A new study has potentially linked gum disease with the development of this form of dementia.
When consumers purchase dental insurance, it’s usually to help to prevent cavities or cover expensive oral procedures. That said, a new study has potentially connected the Alzheimer’s disease risk with a bacteria associated with gum disease.
The study was published in the Science Advances journal, presenting a new understanding of dementia.
Thought it’s too early for consumers to start rushing to buy dental insurance to help preserve their future cognitive function, this study has taken a new angle toward understanding mental health. The researchers found that a kind of bacteria known as Porphyromonas gingivalis, or P. gingivalis, may have something to do with the development of Alzheimer’s disease.

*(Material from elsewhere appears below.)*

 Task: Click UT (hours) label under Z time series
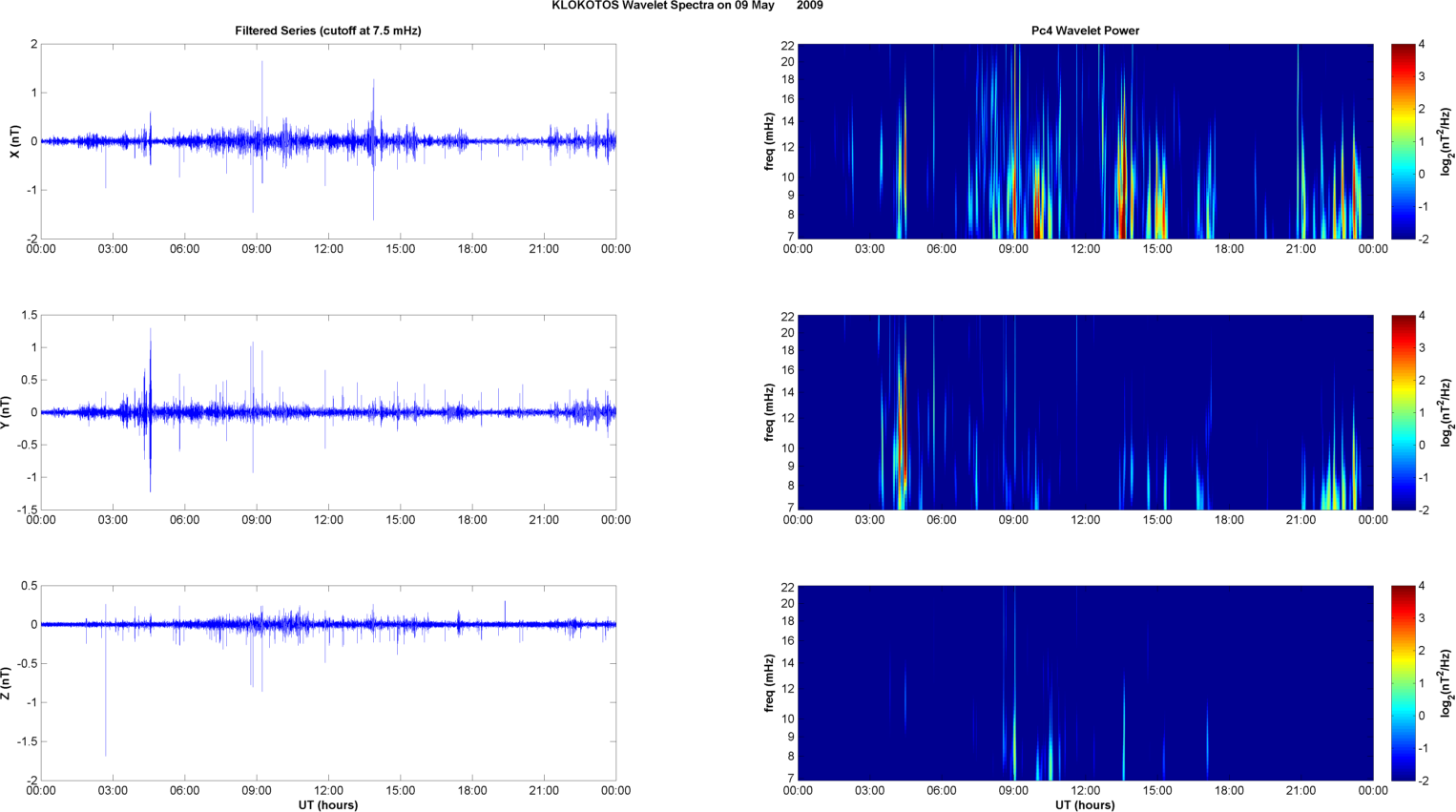point(327,804)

P. gingivalis is a type of bacteria associated with periodontitis, an advanced form of gum disease. It’s a kind of infection that enters into the tissues supporting the teeth in the mouth, according to the American Dental Association (A.D.A.). That said, in the research, scientists also found the bacteria within the brains of Alzheimer’s disease patients.
This connection could mean dental insurance may provide a broader form of care and coverage in the future.

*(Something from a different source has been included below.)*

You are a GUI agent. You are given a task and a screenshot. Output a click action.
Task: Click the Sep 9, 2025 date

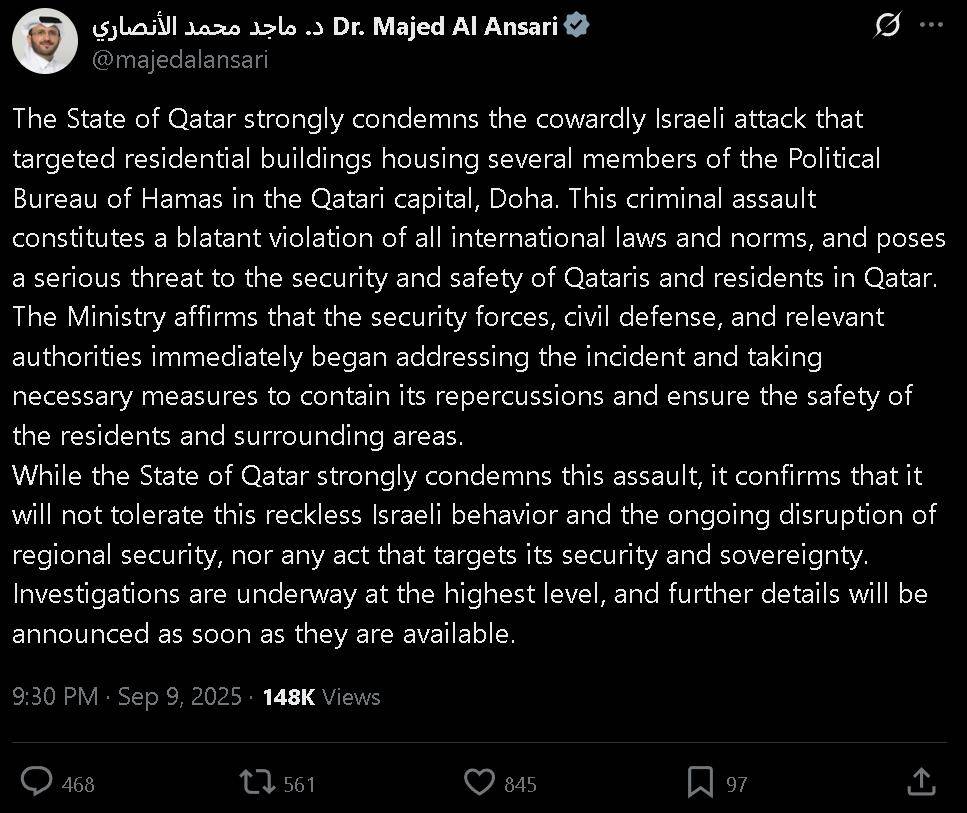pos(180,697)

The researchers in this study were from a private clinical-stage pharmaceutical company called Cortexyme, Inc. They state that this discovery may be the first step toward the development of a drug that will stop that form of bacteria in the hope of benefiting those at risk of Alzheimer’s disease.

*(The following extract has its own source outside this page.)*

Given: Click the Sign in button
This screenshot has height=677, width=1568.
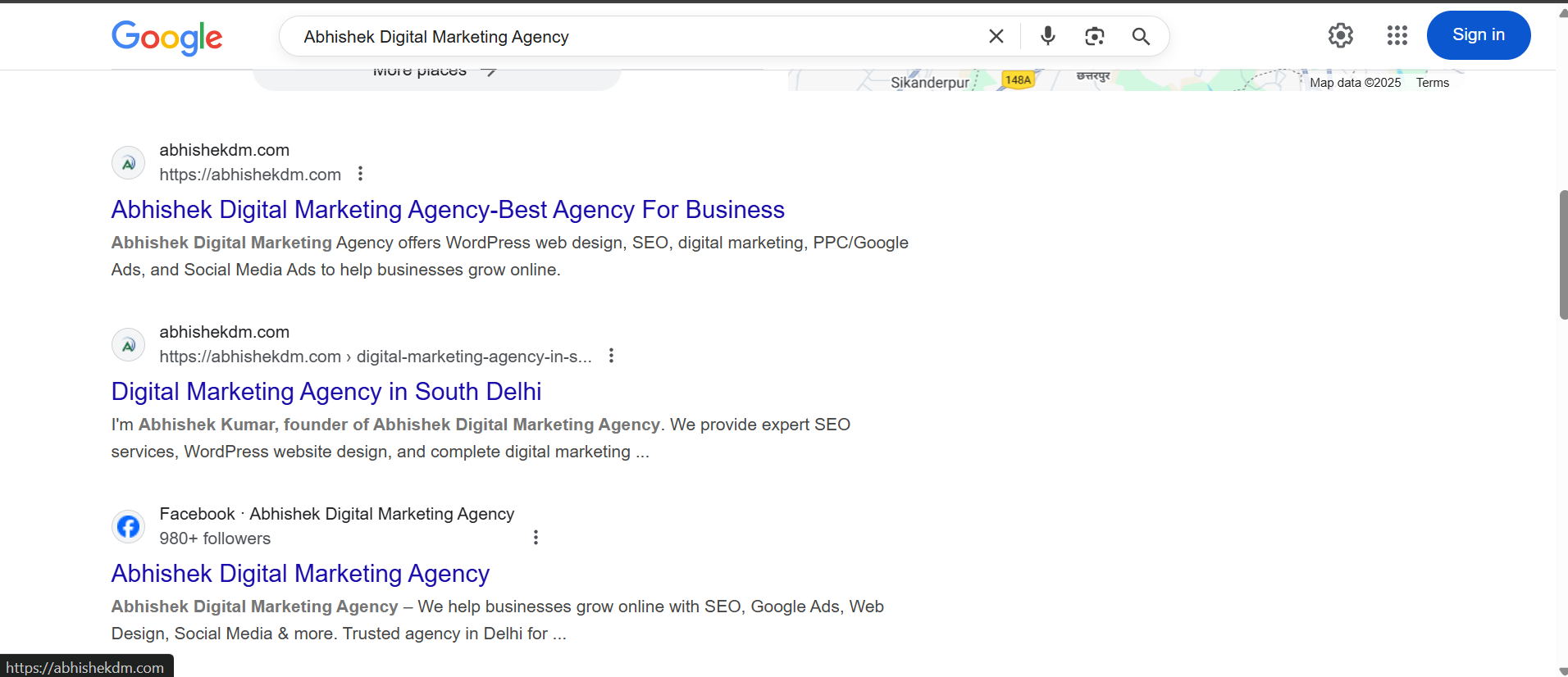Looking at the screenshot, I should tap(1478, 35).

The researchers also found that in mouse experiments, oral P. gingivalis infections also triggered amyloid beta production. Those are the proteins that cluster together and are a telltale sign of Alzheimer’s disease. They also discovered that the gingipains – the toxins P. gingivalis releases – were also found in Alzheimer’s disease patients’ brains. This suggests that the disease may actually be a form of brain infection.
Will buying dental insurance save you from dementia later in life? It’s too early to tell. It will help you to take care of your teeth through prevention and regular cleanings. That said, one day, it may play a role in identifying the potential presence of P. gingivalis bacteria in the system which could signal its presence elsewhere. Just as gastrointestinal bacteria are starting to become linked with mental health, so may dental care one day be connected with identifying initial risk factors.